Asiller (19.bölüm)

394 21 2
                                    

Alarmın çalmasıyla yataktan sıçramam bir oldu alarmımızda mı var yaw ben sevmem ki alarm malarm. Kalkıp soğuk bi duş aldım kıyafetlerimi giyip saçlarımı sıkıca beyaz bi tokayla topladım. Komidinimin üstünde beyaz eloktronik bi saat vardı yanındada yapışkan kağıtlara yazılmış bi not ;
'Yeni saatin hayırlı olsun' alıp taktım. Güzeldi mutfaktaki bar masasının üstünde portakal suyu ve gevrek vardı odama kesinlikle biri girmişti şüphelenmigor değilim yani acaba kim ? Neyse en azından saat alıp kahvaltımı hazırlamış tatliş şey televizyonuda kapatmış. Kahvaltımı edip toplamadan yatağın üstündeki telefonuma baktım bildirimlere hiç bakamicam hepsini temizleyip telefonu bi kenara attım ve odadan çıktım sonra markın kapısını tıklattım anında açtı tan çıkıyodu galba "günaydın" diye sırıttı " sen mi yaptın o şeyleri " dedim saatimi göstererek "saatten bajsediyorsan bendede var bide şey sorucaktım senmi odama girip kahvaltı hazırladın ?" Dedi "yoo" dedim. Herkes toplandı. Hepimiz eğitim odasına indik asansörle angela odadaydı. " hoşgeldiniz çocuklar geçin" diyerek karşısındaki koltuğu gösterdi hepimiz uzun koltuğa oturduk. " saatlerinizi merak ediyorsanız bu saatler özel tasarım saatler 6'nızın arasında haberleşme yeteneği, dijital ekran, bizimle kabetleşme yeteneği var bu saatler zekâ küpü gibi çocuklar her istediğinizi yapabiliyorsunuz içinde aradığınız her türlü bilgi var bi bakıma kıllanım kulavuzunuz, saatiniz, telefonunuz, leptopunuz falan filan sabahki kahvaltılar yada odanızda açık kalan şeylerin kapatılmasıda servis otellerde ki gibi siz uyuduktan sonra girip açık kalan şeyleri kapatıyorlar sabahta siz kalkmadan gelip kahvaltınızı hazırlıyorlar siz odada yokken odanızı toparlıyorlar" dedi vay be işte aradığım lüx hayat. " neyse çocuklar dün 3 saat boyunca naslı çalıştığınızın ne kadar ilerlediğinizin raporları elimde hepinizden beklemediğim yükseklikte performans aldım.
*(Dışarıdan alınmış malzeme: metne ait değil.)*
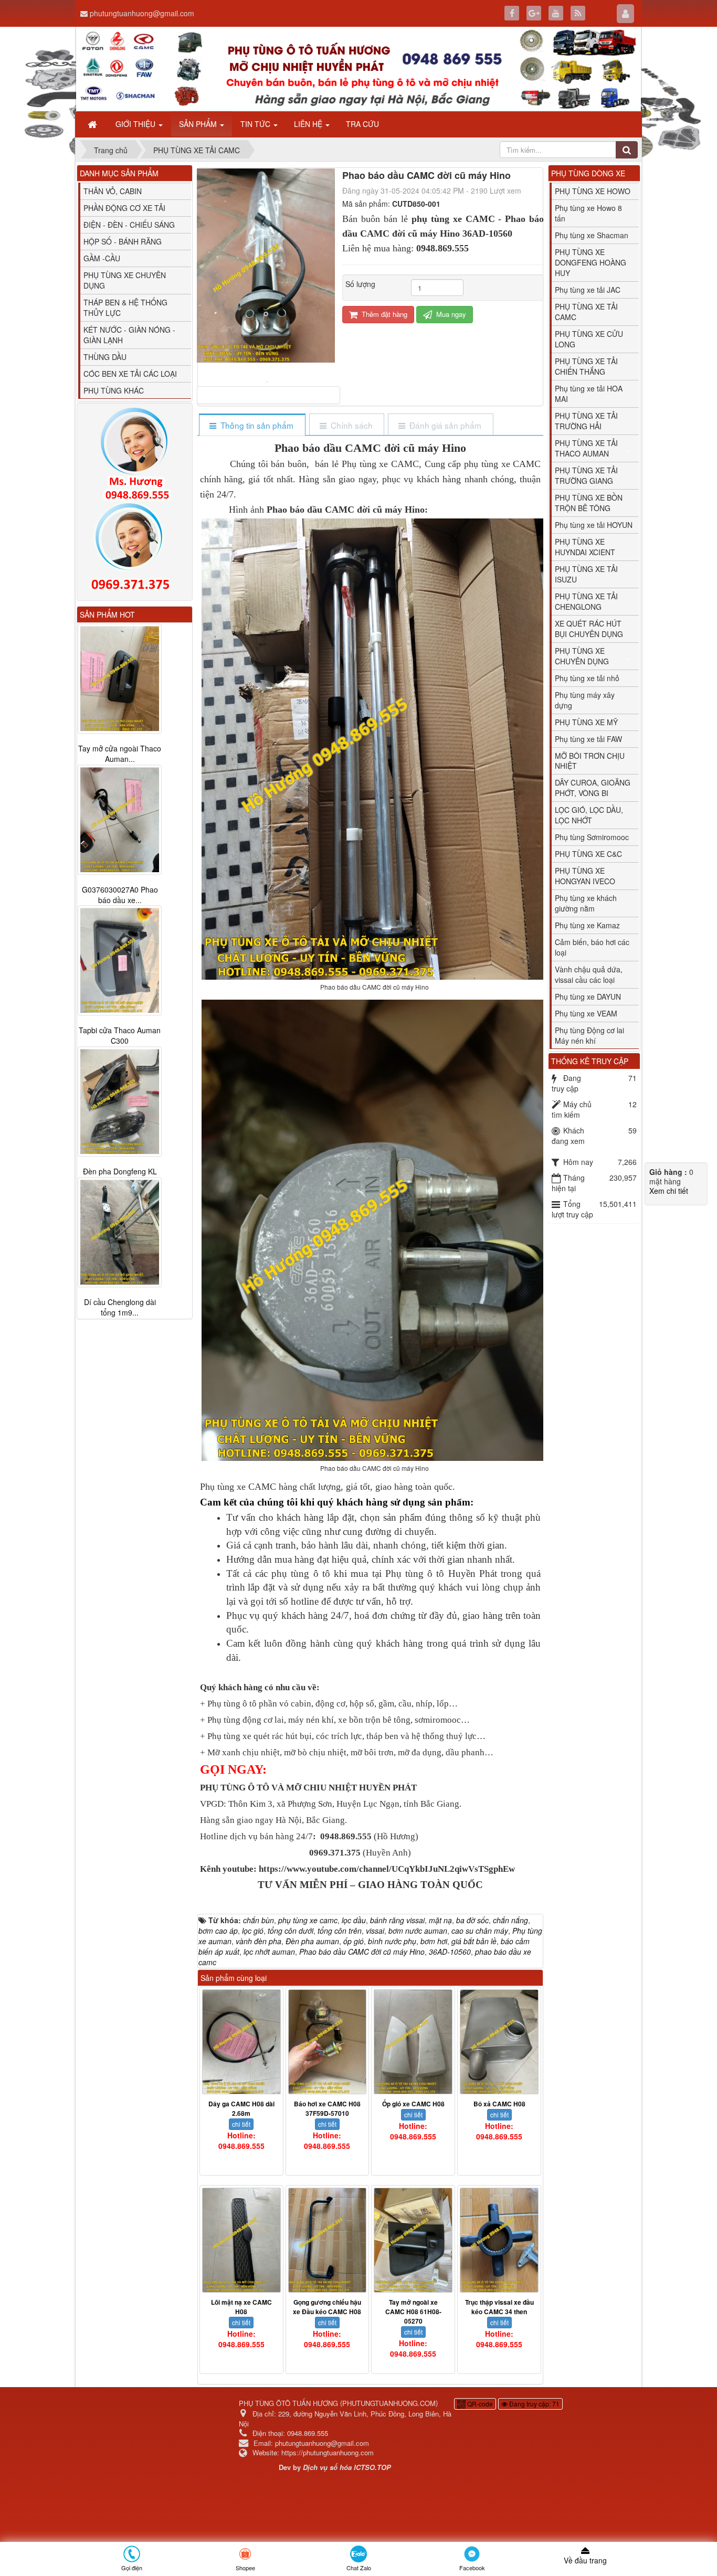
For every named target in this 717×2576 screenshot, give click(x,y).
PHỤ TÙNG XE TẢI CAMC (586, 311)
Bu güzel bişey çocuklar. " Dedi ve elindeki kağıtlara birazdaha baktıktan sonra masasına koydu "hocam ne kadar çalışıcaz ? " dedim "9 ay " dedi oha çüş " peki hocam" dedim " hadi geçin odalarınıza çalışmalara başlayın" hepimiz odalarımıza geçtik ve çalışmalara başladık.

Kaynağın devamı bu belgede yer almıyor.